Filing for bankruptcy can be a way to relieve yourself of the burden of debt when you can no longer afford the cost of living because of your mounting debt. When filing for bankruptcy, many people worry about how bankruptcy impacts credit. After all, your credit score controls your ability to rent an apartment, buy a house and much more.
According to Bankrate, filing for bankruptcy is not the end of your good credit. You can rebuild after bankruptcy and restore your credit to good standing.
Monitor your credit reports
Keep a close eye on your credit report. Inaccurate information on your report could cause your credit score to continue falling or make it difficult to boost your score. make sure that all your discharged debts show up on the credit report so that those debts do not count against you as outstanding debts. Debts may also still transfer to debt collection agencies after bankruptcy by mistake.

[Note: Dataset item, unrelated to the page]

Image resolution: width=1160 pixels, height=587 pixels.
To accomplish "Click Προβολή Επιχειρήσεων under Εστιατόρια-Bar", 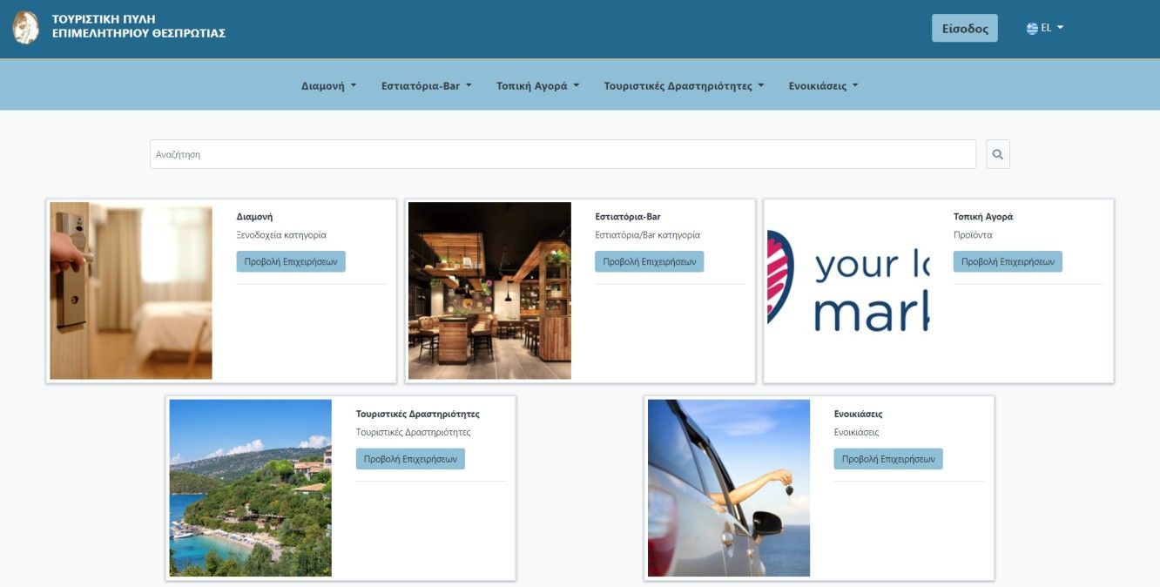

Open up a secured credit card
A secured credit card functions like a typical credit card except you pay a down payment and serve as your credit line. The bank will take money from the down payment if you have trouble paying your bill. Over time, the secured credit card repairs your credit score, and you may be able to apply for an unsecured card.
Pay bills regularly and on time
After filing for bankruptcy, keep up with your bills to maintain good credit. If you filed Chapter 13 bankruptcy, you must pay off your debt. Your debts become restructured to make paying easier. Make sure you make all of your payments on time to ensure your credit score does not decrease.
Learning from your mistakes with credit cards, loans or other forms of financing can help you rebuild following bankruptcy.